The following was submitted by the MSPCA:
The MSPCA-Angell’s Law Enforcement department announced Monday it has charged Dean Manual of Ludlow with 36 counts of animal cruelty after seizing 35 animals from his property last Friday.
Manual, 43, also faces two counts of assault and battery on a police officer and one count of resisting arrest. His arraignment has been scheduled for Wednesday, Feb. 12.
The animals seized include: four donkeys; eight ponies; six pigs (including three piglets); four goats; four alpacas; four ducks; two sheep; one goose; one emu and a rabbit.
The MSPCA combined forces with the Animal Rescue League of Boston to remove the animals. Twelve animals — including donkeys, ponies, goats, and sheep — were taken to the Animal Rescue League’s facility in Dedham. The rest were taken to the MSPCA-Nevins Farm in Methuen.
The majority of the animals are underweight — including a severely emaciated pony who will be placed on a monitored re-feeding program. Some of the ponies have overgrown hooves and all of the animals will undergo further veterinary exams to assess other health issues that must be treated.
One alpaca was so weak that he could not stand on his own and was sent to the Tufts veterinary center in Grafton. The animal remains in the critical care unit while veterinarians determine the full extent of his health issues and how they may be treated.

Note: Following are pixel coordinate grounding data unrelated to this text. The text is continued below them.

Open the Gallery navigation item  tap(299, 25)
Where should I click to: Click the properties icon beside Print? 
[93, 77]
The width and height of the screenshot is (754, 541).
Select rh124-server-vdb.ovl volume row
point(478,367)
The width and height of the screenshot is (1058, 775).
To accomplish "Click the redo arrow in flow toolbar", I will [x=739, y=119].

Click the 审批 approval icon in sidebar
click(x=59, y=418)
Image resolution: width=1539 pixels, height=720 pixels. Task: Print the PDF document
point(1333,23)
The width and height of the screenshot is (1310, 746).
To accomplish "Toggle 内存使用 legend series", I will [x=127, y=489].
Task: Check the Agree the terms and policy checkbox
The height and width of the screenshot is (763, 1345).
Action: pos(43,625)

The MSPCA-Nevins Farm has set up a donation page to enable members of the community to contribute to the care of animals.
The MSPCA previously charged Manual with 10 separate counts of animal cruelty after a Dec. 9 inspection of his property by officer Christine Allenberg found ponies and donkeys living in pens with no food or water, and no protection from the elements. The animals were wet and covered with ice and snow. Officer Allenberg gave Manual until Dec. 17 to build a shelter and charged him when he failed to meet the deadline.
Manual denied the charges at his Dec. 23 arraignment and was scheduled to appear in court on March 5 on those charges.
“Our primary concern now is the health and well-being of these animals — and we’ll do everything we can to help them regain their health,” said Officer Allenberg. “And, simultaneously, we will vigorously pursue justice as we do with every cruelty investigation we take on.”